The study, performed by researchers Margherita Fort, Andrea Ichino and Giulio Zanella in Italy’s affluent city of Bologna, examined the effects of daycare on children aged 8 to 14 in “relatively affluent” families with two working parents. The study found that merely a month spent in daycare from ages 0 to 2 reduces a child’s IQ by 0.5%.

Children from wealthier families are at higher risk for IQ decline, the study shows, citing less one-on-one interactions with adults and showing a 0.9% IQ decline for children from the wealthiest families surveyed. The study also found negative effects on personality traits in children (particularly girls) including decreases in openness and agreeableness as well as increases in neuroticism. (RELATED: Quebec To Begin Sex Ed For Daycare Toddlers)

Andrey_Kuzmin, Shutterstock.

The study found that merely a month spent in day care from ages 0 to 2 reduces a child’s IQ by 0.5%. Andrey_Kuzmin, Shutterstock.

Alternatively, children below the median surveyed only showed a 0.3% decline (which the Institute for Family Studies refers to as statistically insignificant).
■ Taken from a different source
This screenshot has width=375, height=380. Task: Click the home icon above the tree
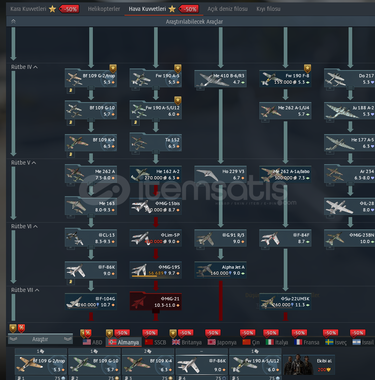[x=13, y=21]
The Institute for Family Studies suggested that based on these findings, children from less affluent families may benefit from the stimulus provided at a daycare that they may not experience in a bad home situation, citing research that says children from low-income families do benefit from daycare.
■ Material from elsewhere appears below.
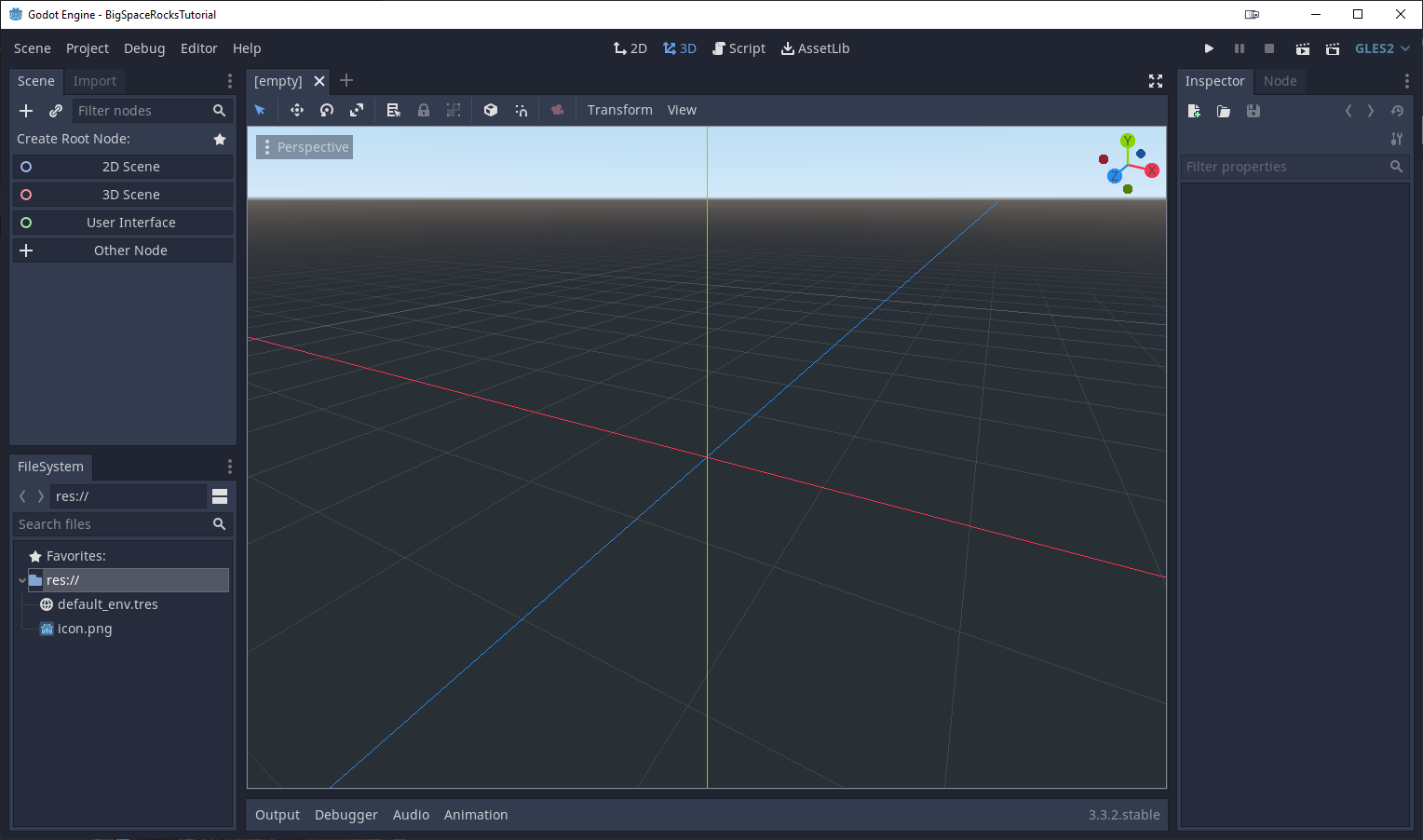Viewport: 1423px width, 840px height.
Task: Click the Search files input field
Action: 112,524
Results may not be as alarming as they seem, writes Robert VerBruggen of The Institute for Family Studies, since the survey sampled came from wealthy Bologna and negative effects on children below the median were not as high as the negative effects on wealthier children.
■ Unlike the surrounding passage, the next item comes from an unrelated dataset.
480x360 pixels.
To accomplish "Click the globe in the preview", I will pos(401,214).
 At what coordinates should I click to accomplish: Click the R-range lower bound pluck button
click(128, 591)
“The fact that the effects were small and uncertain in the bottom half of the data set should give most parents at least a little relief,” VerBruggen wrote. “Remember, in the sample as a whole, the typical income is about double that of the typical Italian household, and all the families are two-parent, dual-earners. So even the bottom half of this group is not that bad off, and their effects might be pretty typical for the general population.”